6. Technical Oddities & Attribution Notes
[17:52]
- Malware uses two-layer decoding: base64 and base85; base85 is rare in malware, previously seen mainly in some Korean-linked attacks.
- OSINT suggests possible ties to Taiwanese threat actors (unusual for this scale of campaign).
- Often, X Worm RAT is delivered in tandem with the info stealer, enabling remote command execution and deeper system compromise.
"...they use a combination of base 64 and base 85, which is quite rare... we got to actors that are Taiwanese in this case, which is also a bit unique."
— Michael Gorlick (17:52)
7. Takeaways & Future Outlook
[20:16]
-
The real threat isn’t just malware innovation, but the evolving and highly effective delivery methods enabled by AI hype.
-
The current environment is reminiscent of the early “exploit kit” era (e.g., 2016), where new vectors abound and defenses struggle to keep pace.
-
Recommendations:
- Be highly skeptical of too-good-to-be-true AI platforms—especially those that don’t require sign-up or push archive downloads.

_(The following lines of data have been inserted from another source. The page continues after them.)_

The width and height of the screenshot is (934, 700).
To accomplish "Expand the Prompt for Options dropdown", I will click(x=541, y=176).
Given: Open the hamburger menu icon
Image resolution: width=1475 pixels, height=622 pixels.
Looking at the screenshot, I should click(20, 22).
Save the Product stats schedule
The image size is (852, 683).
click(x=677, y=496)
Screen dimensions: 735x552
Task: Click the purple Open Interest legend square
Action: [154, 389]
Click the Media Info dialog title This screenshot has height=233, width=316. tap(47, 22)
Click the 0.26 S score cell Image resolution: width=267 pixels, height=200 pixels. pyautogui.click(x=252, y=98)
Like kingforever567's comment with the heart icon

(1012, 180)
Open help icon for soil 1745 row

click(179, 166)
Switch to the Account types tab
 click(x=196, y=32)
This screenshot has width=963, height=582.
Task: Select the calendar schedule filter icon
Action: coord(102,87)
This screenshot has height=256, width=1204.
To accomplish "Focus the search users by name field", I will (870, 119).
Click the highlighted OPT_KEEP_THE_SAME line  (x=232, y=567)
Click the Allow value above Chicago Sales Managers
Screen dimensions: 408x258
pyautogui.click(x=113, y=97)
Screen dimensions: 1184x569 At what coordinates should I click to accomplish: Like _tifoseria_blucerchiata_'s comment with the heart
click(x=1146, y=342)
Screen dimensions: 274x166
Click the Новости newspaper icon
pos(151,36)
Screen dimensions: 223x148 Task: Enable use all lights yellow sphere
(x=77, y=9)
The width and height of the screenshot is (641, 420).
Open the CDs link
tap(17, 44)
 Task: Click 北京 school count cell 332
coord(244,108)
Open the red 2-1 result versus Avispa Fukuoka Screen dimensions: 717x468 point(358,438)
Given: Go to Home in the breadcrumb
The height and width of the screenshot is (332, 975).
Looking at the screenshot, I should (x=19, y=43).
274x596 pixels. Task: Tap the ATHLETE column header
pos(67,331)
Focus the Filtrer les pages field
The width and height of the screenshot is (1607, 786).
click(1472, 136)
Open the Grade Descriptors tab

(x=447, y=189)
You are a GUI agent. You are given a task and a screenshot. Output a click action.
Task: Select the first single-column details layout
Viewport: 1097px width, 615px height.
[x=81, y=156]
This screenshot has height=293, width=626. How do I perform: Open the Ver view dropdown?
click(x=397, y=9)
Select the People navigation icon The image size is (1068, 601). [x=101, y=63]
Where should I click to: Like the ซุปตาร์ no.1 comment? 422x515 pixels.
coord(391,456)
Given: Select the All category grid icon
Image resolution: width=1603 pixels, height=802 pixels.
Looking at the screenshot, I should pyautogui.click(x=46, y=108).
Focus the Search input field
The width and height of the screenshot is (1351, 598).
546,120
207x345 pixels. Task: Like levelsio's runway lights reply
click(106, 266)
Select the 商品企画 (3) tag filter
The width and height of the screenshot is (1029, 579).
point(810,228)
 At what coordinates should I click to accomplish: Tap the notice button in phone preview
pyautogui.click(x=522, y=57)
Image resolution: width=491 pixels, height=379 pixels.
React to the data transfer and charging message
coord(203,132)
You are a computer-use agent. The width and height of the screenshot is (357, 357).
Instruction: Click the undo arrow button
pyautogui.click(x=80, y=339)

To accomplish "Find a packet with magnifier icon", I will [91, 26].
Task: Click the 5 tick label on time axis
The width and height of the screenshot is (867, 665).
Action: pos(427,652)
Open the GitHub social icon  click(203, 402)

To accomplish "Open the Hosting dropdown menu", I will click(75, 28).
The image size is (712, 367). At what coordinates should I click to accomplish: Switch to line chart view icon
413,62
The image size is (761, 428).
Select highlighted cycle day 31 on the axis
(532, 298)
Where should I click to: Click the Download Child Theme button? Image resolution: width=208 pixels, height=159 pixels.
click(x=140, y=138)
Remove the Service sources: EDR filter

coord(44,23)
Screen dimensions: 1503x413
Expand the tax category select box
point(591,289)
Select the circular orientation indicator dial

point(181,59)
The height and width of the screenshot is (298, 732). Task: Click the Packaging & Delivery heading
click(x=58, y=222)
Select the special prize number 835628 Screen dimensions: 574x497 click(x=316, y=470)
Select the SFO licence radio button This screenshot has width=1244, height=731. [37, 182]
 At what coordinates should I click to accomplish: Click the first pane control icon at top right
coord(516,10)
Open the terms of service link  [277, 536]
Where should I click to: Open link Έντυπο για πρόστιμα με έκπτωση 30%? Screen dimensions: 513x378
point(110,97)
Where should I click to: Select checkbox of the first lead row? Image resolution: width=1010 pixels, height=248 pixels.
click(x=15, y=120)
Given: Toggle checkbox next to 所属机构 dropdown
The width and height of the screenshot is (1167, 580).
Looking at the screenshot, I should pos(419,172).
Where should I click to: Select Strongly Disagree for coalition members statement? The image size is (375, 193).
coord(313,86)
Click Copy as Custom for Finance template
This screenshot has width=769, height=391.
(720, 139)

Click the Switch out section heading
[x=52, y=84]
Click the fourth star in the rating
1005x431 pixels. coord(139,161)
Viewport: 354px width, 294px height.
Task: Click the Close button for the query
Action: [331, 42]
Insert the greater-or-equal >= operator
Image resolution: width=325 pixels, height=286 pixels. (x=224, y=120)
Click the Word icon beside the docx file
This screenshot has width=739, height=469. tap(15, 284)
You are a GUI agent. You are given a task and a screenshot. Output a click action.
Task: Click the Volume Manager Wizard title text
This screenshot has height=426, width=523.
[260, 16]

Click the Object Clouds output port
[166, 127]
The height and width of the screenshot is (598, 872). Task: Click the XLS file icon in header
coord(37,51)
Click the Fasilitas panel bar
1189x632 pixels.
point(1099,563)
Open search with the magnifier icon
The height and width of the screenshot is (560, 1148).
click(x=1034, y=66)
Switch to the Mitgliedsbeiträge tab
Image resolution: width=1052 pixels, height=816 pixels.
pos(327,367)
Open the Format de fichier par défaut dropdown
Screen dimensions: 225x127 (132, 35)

- Security controls will take time to adapt to these new methods; in the meantime, users and organizations must exercise caution.
- Carefully validate sources before downloading or uploading anything to such sites.
"At this moment I'm kind of not concerned with regard to the super advanced malware. I'm more concerned of the delivery techniques... it will take a year or two until security controls will adapt to this new delivery risk."
— Michael Gorlick (20:16)
Notable Quotes
-
"You get to the point where, hey, I don't know if it's legitimate or not and I don't have anyone to trust."
— Michael Gorlick (07:15) -
"The real threat isn’t just malware innovation, but the evolving and highly effective delivery methods enabled by AI hype."
— Summed from Michael Gorlick’s remarks (20:16)
Key Timestamps
- [02:19] – Discovery and investigation
- [03:15] – Noodle File Stealer technical details
- [04:11] – Delivery techniques & social engineering
- [07:15] – Fake AI platform tactics on social media
- [13:11] – Victim infection path
- [15:32] – Detection and mitigation challenges
- [17:52] – Malware decoding methods and actor attribution
- [20:16] – High-level takeaways and user advice
Conclusion
The Noodle File Stealer campaign signals a critical evolution in how cybercriminals harness AI trends to conduct sophisticated, large-scale social engineering. With legitimate-seeming platforms and advanced evasion tactics, classic heuristic markers (like SSL certificates and social reputations) no longer differentiate friend from foe. Until security controls evolve, heightened caution is essential for both individuals and organizations engaging with new AI platforms.